20181103 ButterflyFestivalFor Linda Cooper, who came from Florida to visit the center, the festival is a tradition she has attended since 2002. She, her family and her friends stay in the Valley for six weeks every year in the fall, she said.

“I come because I love butterflies and the camaraderie provided here,” Cooper said while she and a group of her friends were tracking a Definite Patch-a species of butterfly that she said she’s never seen recorded at the center before. “A lot of people come here and it’s a lot of the same people you see here at these events so it’s nice being reunited with them every year for this occasion.”

The Center’s Community Day-which invited the public to enjoy all the amenities the center offers free of charge-came days after the U.S. Customs and Border Protection and the U.S. Army Corps of Engineers announced they have awarded a $145 million contract for border wall construction to begin in February, according to a news release sent out last week.

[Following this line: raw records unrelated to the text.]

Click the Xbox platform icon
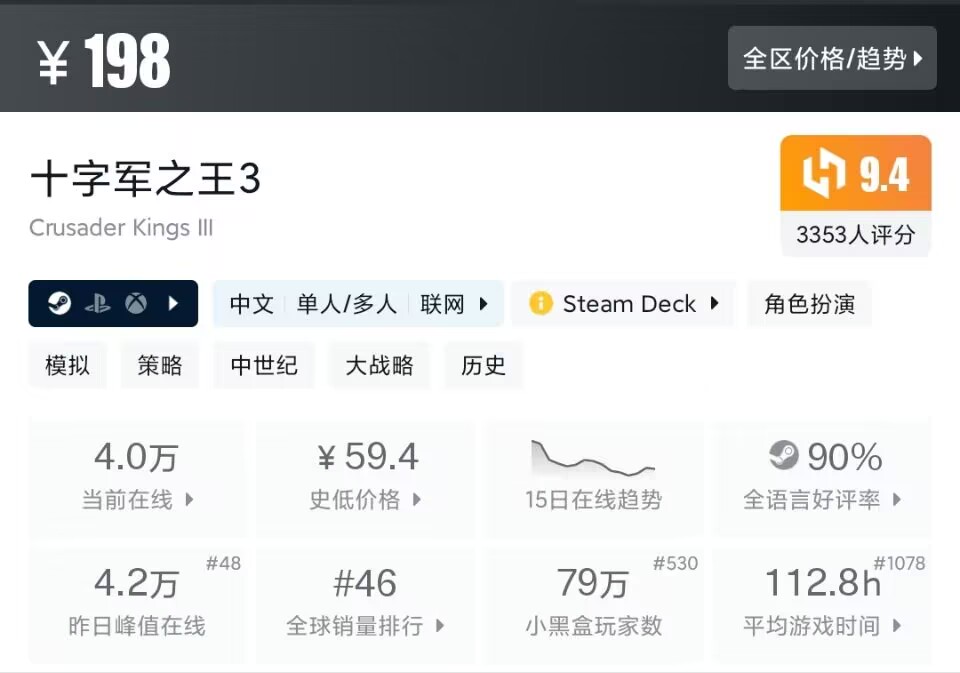 [x=136, y=304]
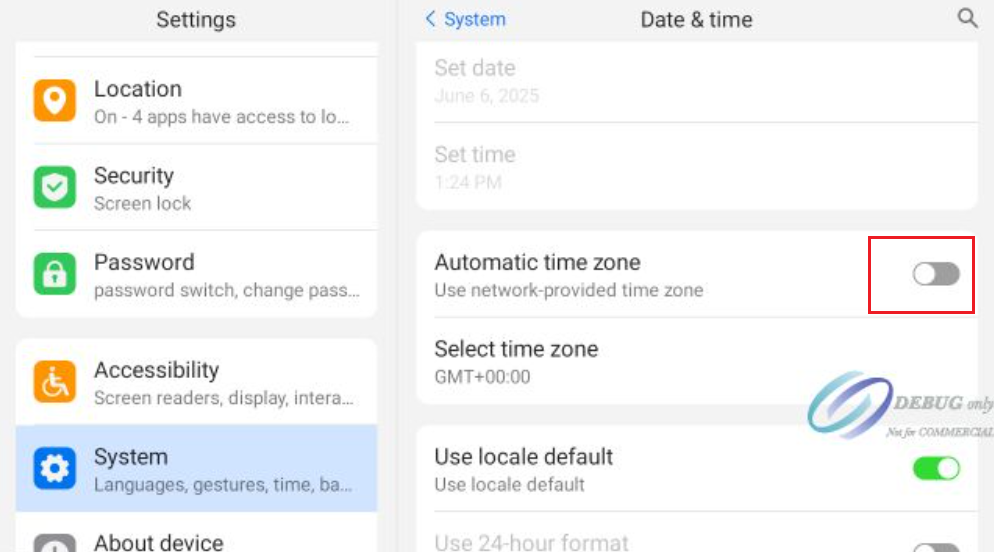
Task: Open search with the magnifier icon
Action: coord(967,18)
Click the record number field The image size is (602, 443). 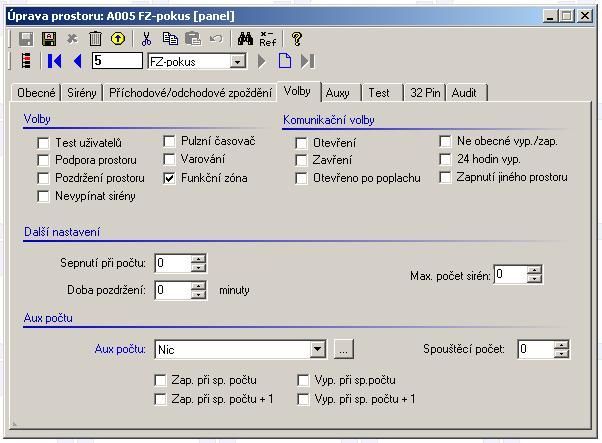[116, 61]
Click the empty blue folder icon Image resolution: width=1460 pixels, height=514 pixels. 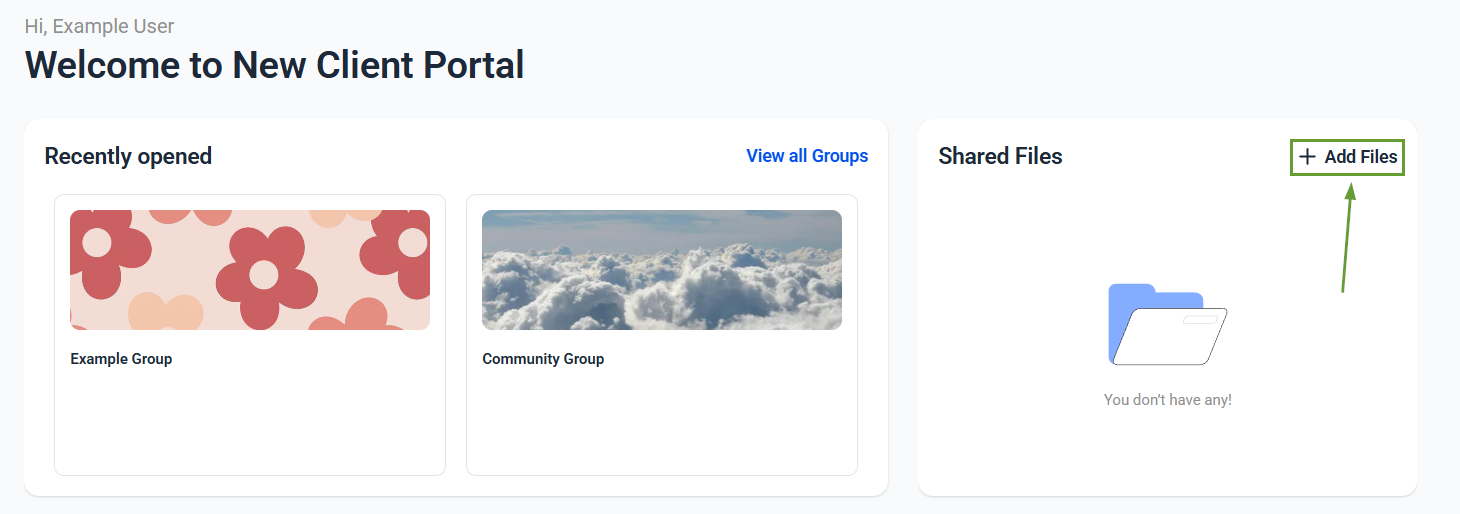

The release, dated Friday, Nov. 2, stated that the contract went to the Galveston-based SLSCO Ltd. and was funded through CBP’s 2018 fiscal year appropriation.

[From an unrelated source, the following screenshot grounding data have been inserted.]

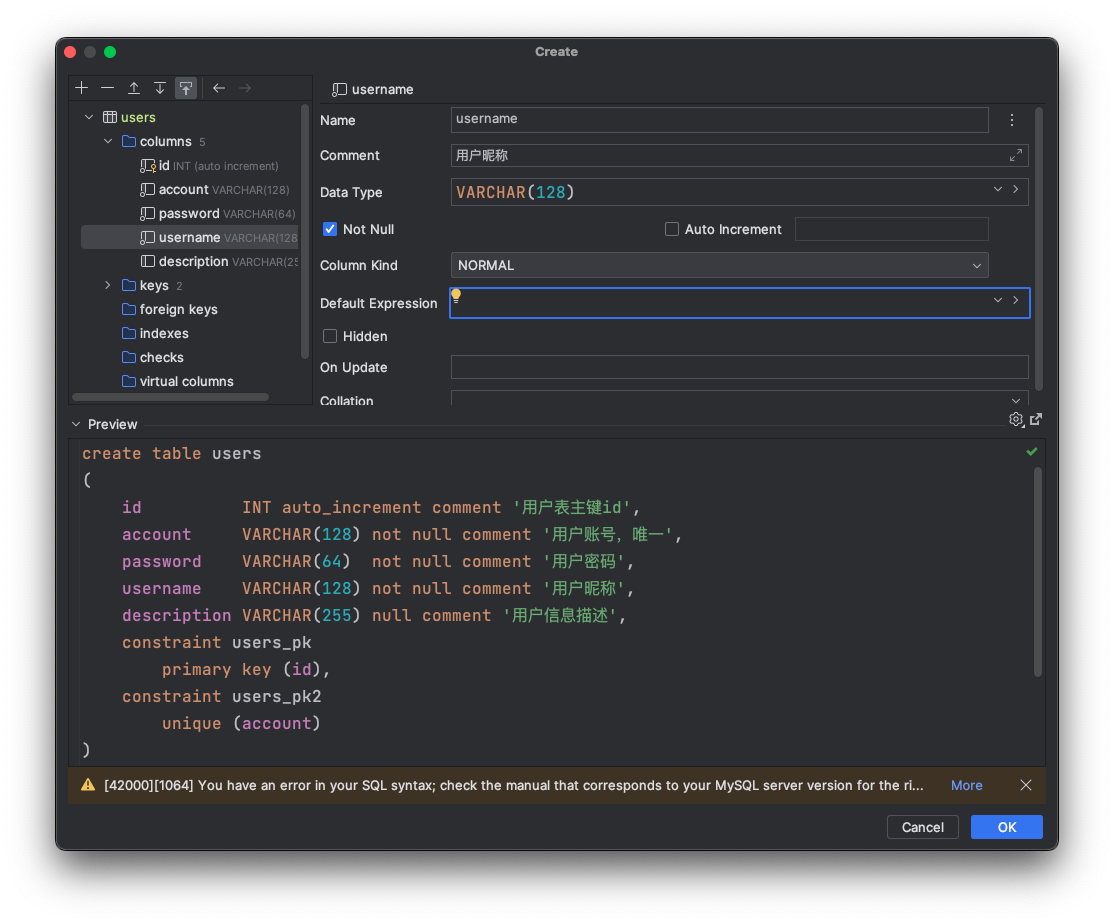Expand the Comment field editor icon
This screenshot has width=1114, height=924.
point(1016,155)
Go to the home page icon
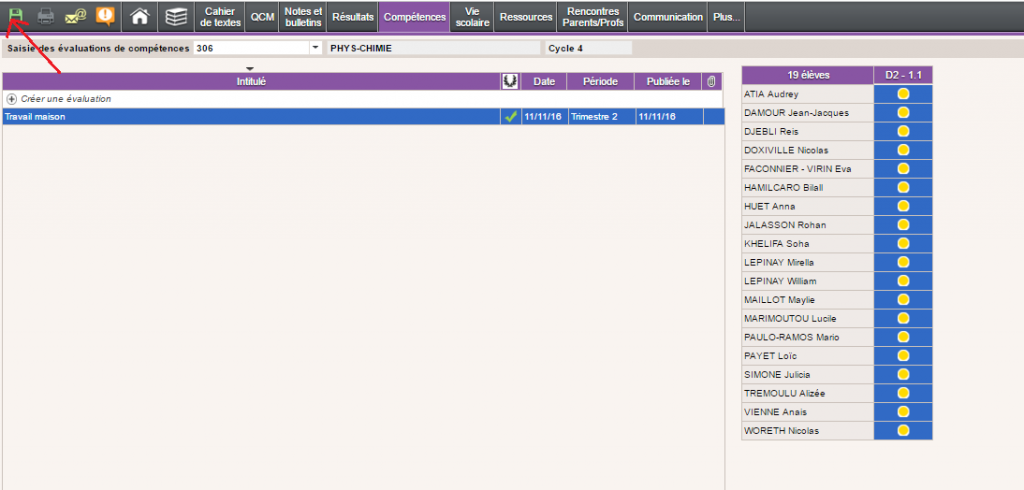 (x=140, y=17)
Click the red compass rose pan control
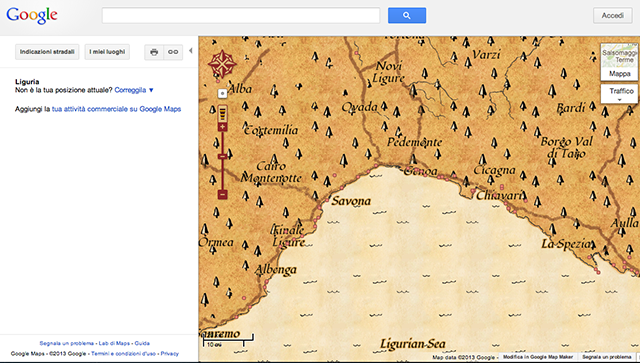The width and height of the screenshot is (640, 363). [x=222, y=64]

The project, dubbed RGV-03, calls for a “reinforced concrete levee wall to the height of the existing levee, 18 feet tall steel bollards installed on top of the concrete wall, and vegetation removal along a 150-foot enforcement zone throughout the approximately 6 miles of levee wall system” within the McAllen station area.

Residents have long criticized construction plans of the border wall which either go through or leave local places such as the La Lomita Chapel, the National Butterfly Center and Bentsen-Rio Grande Valley State Park south of the border wall.

“We’d lose the habitat if that happens,” Cooper said of the impending wall construction. “I hope the center is still operational after the wall is built, but the habitat loss along the river from construction will impact it and I can’t see myself coming back here. It’d impact my plans to visit the area next year for sure.”

Mariana Trevino-Wright, director for the National Butterfly Center, is one of the many residents who have publicly criticized border wall construction. However, she praised attendees of the Community Day, which she said is a sign of support from the public.

“Judging by the volumes of cars in the parking lot and the people here, it’s a success,” Wright said. “It is tremendous to see all this support and have the people who live here understand this is a safe, welcoming, family-friendly place to be.”

Wright also expressed concerns about how different the Community Festival would be like next year. Among the most popular attractions at the center is a riverboat tour on the Rio Grande River, something she said this could be the last year they promote such a tour.

“Community day brings in so many first-time visitors to the center so it’s definitely a celebration,” Wright said. “They’re excited to know we’re here to experience the magic of this place, especially during the peak of butterfly season. I think the mood will change as our new and returning visitors visit the area and see what a treasure it is. In light of these experiences, we may have a border wall or greater military presence in our area. Who knows? It could be very different next year.”